Sunday 20 April 2008

New roundabout: accident waiting to happen


The recently completed roundabout at Anzac Avenue, Hursley Road and Holberton Streets is an accident waiting to happen, according the Toowoomba Bicycle Users Group (T-BUG).

Following a complaint to the group from a Toowoomba cyclist, a working party of T-BUG cyclists, the hazard inspection team, spent Sunday 20 April conducting a site inspection, taking photographs and traffic lane measurements.

Their verdict?

It would appear that hundreds of thousands of rate and tax dollars have been spent speeding-up the vehicle traffic, when it should be slowing down at such a major intersection, and the humble bicycle has never once been considered by the planners.
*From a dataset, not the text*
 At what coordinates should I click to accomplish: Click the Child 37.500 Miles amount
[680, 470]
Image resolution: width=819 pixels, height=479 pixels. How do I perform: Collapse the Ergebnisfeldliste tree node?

Road safety for all road users, which should be the starting point of all road design, has been totally neglected, according to the T-BUG hazard inspectors.

At no point, on any approach to the roundabout, can any cycle logos be found painted on the road. No road space has been allocated for bicycles, rather, it has all been devoted to motor vehicles.

Traffic on Anzac Avenue, going towards James Street, is funnelled into a high-speed lane by-passing the need to negotiate the roundabout.

The lane is far too narrow to provide bicycles with the 1.25-1.5 metres required at 60 kph. With large concrete road dividers on one side and the curb on the other, coupled with the road rage some Toowoomba road users exhibit, this all ensures a bad outcome for a cyclist is not too far away.

A cyclist, coming from Holberton Street to James Street, has to make their move off the roundabout and attempt to cross this high speed Anzac Avenue traffic coming up on their left hand side.

During the T-BUG inspection, at a low traffic time of day, it was clear that car drivers are going far too fast in the available space to be able to accommodate slower moving cyclists, who are as entitled to the same road space as other road users.

T-BUG believes the Holy Grail of road design, the Austroads “Guide to Traffic Engineering Practice Part 14- Bicycles” has not been consulted.

Toowoomba’s new councillors are being asked to pay attention to this problem, left to them by their predecessors, and are invited to meet with T-BUG supporters, on site and with the TRC design team.

This lack of regard for cycle road safety cannot be repeated, and T-BUG supporters are aware Council is considering a similar massive road rearrangement at Hume and Stenner Streets, already the focus of much anger from many Hume Street residents.

Also inspected by the T-BUG hazard inspection team was the new Ruthven and Alderley Street intersection, where a dedicated cycle lane has been created.

Unfortunately, the “Part 14” requirement for cycle lanes has been ignored once again with the bike lane only 900mm wide at some points, and no provision made for bike lanes for left or right turning riders.

Going south, past the Shell garage towards Nellie Robinson Park, the cycle lane ends abruptly, where, with a little forethought, consultation, and good planning a full width bike lane could have been created.

T-BUG is lobbying for a full width cycle lane from Nelson Street to Highfields, a simple pioneer project to serve as the central spine to the much needed cycle infrastructure the new Toowoomba Regional Council, the Department of Main Roads and the Department of Transport need to be working together on, with T-BUG supporters.

There are National, State and Toowoomba Cycle Strategies, all designed to make cycling safer and more attractive as a legitimate form of transport, as well as “Austroads Part 14” to inform our road planners but, for some inexplicable reason, Toowoomba still suffers from “cycle blindness”, with Toowoomba cyclists under threat of severe injury and death as a result.

T-BUG urges all road users, not just cyclists, to lodge a Department of Transport Hazard Report on both the Anzac Avenue and the Ruthven-Alderley intersections with their local “Road safety-Hazards” team at Queensland Transport, PO Box 645, Toowoomba 4350, to ensure we can all start to share our roads safely.